La course au progrès et à la fascination technologique feront place à des expériences artistiques investies de « ressenti ». Les œuvres au programme seront autant d’invitations à être attentifs au monde qui nous entoure, à nous réapproprier les espaces communs, à étayer notre sens critique face aux symptômes et mutations qui colorent le temps présent, autant d’occasions de nous prémunir contre le pessimisme et le cynisme ambiants. Je veux créer en contrepoint un espace où le temps ralentit, où les utopies peuvent encore advenir et où l’art du vivre ensemble reprend son droit. Cette quête devient en quelque sorte un acte de résistance, une forme d’engagement politique, social. J’ai envie de croire qu’autre chose est possible.

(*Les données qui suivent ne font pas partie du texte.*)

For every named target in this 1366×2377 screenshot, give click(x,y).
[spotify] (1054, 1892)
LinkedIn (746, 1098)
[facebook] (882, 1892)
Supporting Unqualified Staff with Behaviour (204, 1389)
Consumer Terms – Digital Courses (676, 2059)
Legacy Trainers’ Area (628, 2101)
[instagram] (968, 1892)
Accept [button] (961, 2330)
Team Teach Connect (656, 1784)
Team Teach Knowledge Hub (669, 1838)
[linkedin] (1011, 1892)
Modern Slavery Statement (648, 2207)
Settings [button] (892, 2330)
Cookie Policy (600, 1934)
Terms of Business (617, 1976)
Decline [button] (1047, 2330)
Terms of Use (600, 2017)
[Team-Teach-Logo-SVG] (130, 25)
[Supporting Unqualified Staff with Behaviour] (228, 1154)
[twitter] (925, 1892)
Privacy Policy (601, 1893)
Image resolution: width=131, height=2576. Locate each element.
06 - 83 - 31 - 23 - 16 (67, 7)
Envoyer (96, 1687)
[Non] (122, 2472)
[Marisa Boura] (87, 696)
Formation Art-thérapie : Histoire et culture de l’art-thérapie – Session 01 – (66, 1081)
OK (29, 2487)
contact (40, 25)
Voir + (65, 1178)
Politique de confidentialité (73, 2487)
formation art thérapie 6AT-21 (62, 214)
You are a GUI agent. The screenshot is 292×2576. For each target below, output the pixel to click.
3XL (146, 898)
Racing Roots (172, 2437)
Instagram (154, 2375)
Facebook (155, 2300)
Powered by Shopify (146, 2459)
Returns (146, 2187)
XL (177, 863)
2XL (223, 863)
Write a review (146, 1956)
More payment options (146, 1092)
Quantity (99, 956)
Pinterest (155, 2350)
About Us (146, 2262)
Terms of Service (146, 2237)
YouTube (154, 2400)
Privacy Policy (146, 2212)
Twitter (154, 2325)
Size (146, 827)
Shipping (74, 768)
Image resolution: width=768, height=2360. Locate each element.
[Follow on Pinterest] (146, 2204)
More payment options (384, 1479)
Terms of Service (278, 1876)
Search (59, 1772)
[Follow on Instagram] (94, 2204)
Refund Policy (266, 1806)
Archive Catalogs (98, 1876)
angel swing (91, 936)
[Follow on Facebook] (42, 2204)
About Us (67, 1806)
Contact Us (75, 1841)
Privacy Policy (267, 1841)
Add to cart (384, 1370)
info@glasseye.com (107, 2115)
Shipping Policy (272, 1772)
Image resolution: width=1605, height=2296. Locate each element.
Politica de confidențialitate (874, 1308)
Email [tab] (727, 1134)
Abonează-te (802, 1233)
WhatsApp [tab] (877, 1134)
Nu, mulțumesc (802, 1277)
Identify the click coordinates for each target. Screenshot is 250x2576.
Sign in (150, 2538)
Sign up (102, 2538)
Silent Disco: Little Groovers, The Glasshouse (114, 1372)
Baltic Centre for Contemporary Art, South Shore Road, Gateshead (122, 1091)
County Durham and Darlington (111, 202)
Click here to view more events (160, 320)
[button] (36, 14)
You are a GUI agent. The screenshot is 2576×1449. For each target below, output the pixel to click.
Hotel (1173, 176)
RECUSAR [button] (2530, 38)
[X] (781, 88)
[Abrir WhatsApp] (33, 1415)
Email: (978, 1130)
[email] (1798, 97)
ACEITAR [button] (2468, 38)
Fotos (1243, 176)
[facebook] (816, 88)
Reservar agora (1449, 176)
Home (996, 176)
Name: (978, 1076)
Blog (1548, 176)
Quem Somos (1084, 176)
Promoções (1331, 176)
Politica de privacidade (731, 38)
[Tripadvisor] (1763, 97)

Pour reprendre les mots de Bernard Émond, cinéaste québécois, cette première mouture de mon cycle de travail porte sur « l’attention au monde ». Faite de lenteur, de délicatesse et d’univers intimistes, la programmation appelle justement à sa contemplation et à l’observation de sa fragilité. Voyons comment les nouvelles écritures et les œuvres issues des croisements des langages artistiques permettent d’appréhender ce monde avec une lumière nouvelle et la candeur lucide nécessaire à le rendre plus supportable, à le ré-enchanter!